▶ [WORK INSTRUCTION]: Return the lines below that contain "computer".

- Opening Delimiter -

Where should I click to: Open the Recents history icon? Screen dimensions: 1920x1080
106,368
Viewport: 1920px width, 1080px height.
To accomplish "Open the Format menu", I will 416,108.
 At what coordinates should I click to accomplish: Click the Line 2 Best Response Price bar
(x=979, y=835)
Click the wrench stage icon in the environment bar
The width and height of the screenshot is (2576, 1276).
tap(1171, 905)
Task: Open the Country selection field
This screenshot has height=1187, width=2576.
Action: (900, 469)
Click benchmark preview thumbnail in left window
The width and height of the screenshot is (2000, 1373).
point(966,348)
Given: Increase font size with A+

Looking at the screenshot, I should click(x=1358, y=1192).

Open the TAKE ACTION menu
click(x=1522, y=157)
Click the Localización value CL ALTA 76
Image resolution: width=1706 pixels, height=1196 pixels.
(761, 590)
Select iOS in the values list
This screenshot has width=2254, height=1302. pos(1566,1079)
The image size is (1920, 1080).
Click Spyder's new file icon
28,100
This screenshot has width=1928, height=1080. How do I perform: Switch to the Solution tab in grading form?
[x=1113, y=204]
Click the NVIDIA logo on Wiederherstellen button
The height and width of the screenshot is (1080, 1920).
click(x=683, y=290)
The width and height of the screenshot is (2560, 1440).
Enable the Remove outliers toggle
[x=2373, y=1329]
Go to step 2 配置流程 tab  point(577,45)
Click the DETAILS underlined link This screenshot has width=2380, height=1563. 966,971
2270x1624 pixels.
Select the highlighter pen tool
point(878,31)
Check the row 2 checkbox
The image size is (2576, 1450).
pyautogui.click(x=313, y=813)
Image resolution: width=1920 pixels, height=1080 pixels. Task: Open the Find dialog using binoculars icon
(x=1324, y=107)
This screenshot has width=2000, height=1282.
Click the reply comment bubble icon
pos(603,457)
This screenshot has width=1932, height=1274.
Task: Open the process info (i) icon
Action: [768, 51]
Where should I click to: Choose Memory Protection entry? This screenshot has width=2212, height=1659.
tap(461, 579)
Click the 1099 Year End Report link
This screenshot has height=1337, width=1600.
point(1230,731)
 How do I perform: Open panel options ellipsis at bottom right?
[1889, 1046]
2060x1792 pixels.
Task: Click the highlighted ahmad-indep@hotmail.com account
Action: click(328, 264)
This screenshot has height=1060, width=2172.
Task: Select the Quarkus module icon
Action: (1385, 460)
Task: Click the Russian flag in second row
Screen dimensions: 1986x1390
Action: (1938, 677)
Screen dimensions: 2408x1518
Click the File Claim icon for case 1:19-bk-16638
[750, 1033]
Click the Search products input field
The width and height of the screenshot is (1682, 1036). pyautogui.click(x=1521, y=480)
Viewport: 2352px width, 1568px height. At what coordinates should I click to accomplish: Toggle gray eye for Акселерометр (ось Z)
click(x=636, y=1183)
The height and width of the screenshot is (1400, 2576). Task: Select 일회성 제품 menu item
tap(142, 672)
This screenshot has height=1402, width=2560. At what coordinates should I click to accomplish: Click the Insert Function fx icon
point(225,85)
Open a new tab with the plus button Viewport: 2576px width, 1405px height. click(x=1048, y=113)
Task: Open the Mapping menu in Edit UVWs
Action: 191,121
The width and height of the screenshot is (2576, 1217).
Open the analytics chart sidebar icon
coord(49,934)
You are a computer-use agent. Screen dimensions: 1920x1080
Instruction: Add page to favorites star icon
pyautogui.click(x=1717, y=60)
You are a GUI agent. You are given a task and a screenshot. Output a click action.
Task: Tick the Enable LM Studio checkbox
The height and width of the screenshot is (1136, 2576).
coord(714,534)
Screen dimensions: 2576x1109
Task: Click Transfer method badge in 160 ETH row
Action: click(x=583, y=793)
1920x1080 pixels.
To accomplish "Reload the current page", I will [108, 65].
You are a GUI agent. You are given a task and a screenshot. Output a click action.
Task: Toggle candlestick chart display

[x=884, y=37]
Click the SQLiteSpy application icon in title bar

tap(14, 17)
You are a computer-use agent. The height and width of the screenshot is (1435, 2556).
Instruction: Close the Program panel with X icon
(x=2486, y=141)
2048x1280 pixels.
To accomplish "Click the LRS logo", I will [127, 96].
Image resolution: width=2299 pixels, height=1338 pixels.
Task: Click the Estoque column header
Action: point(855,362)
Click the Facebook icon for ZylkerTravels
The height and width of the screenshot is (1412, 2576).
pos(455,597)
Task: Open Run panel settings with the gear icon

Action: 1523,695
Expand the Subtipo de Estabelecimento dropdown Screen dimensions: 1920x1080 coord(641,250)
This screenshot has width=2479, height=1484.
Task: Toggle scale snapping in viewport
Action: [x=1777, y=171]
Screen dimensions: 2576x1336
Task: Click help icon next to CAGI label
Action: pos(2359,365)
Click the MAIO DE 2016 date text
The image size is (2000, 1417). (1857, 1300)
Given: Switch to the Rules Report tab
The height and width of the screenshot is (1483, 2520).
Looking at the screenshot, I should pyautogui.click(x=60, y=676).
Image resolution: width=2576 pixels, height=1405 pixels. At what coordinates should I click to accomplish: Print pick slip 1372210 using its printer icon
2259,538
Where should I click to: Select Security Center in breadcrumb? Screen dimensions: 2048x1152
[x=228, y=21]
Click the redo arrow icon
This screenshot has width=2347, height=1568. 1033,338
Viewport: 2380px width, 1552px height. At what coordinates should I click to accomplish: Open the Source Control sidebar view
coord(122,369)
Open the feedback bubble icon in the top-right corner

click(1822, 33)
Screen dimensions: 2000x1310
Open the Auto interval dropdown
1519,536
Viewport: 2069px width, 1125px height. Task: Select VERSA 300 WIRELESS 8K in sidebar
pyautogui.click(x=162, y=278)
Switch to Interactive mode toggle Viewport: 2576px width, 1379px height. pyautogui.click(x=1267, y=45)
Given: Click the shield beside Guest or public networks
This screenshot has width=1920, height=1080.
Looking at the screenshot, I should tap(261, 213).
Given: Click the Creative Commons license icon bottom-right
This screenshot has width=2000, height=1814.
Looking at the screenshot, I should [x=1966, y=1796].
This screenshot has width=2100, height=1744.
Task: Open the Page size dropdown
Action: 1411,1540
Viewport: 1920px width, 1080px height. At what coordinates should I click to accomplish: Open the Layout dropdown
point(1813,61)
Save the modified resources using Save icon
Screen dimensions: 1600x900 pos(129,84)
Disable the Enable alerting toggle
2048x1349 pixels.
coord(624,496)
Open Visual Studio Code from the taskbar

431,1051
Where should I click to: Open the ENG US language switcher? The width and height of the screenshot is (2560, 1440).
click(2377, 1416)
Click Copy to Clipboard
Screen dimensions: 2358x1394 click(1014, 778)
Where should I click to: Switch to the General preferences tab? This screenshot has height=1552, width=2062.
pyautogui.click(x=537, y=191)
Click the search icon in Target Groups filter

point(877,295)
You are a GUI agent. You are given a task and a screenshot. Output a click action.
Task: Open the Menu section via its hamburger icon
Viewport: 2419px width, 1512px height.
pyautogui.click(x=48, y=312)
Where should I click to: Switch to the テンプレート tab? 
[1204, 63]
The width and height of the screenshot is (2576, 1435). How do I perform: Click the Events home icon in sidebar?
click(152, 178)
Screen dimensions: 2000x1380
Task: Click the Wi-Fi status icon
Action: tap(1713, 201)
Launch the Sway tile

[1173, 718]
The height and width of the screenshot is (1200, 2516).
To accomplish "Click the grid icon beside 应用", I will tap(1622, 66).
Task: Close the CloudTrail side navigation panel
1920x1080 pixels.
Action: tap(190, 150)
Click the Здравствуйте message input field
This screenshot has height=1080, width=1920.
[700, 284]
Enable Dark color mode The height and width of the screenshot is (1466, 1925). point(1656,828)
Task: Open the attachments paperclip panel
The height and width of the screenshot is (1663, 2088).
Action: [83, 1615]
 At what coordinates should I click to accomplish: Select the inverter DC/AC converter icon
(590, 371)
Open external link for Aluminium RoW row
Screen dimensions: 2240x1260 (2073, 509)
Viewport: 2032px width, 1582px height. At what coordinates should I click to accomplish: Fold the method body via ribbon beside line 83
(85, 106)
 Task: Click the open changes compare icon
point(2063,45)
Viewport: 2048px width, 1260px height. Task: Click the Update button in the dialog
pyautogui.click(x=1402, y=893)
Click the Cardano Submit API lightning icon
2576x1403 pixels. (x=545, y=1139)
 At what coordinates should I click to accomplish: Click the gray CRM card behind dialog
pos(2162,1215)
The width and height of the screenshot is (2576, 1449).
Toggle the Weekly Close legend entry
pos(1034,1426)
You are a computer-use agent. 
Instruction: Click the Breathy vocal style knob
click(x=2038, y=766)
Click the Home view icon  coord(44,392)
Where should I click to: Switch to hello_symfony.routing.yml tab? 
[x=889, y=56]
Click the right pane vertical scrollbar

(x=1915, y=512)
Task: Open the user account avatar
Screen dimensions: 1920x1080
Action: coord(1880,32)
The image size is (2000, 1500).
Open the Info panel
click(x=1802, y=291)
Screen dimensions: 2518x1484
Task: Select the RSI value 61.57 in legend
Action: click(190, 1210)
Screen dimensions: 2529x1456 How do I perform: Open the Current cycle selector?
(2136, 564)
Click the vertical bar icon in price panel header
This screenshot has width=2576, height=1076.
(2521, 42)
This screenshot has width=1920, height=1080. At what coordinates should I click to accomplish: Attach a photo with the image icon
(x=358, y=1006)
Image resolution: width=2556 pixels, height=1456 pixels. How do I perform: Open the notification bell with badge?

- Closing Delimiter -

▶ [YOUR SOLUTION]:
You are a computer-use agent. Screen dimensions: 1920x1080
You are a computer-use agent. The height and width of the screenshot is (1435, 2556).
You are a computer-use agent. 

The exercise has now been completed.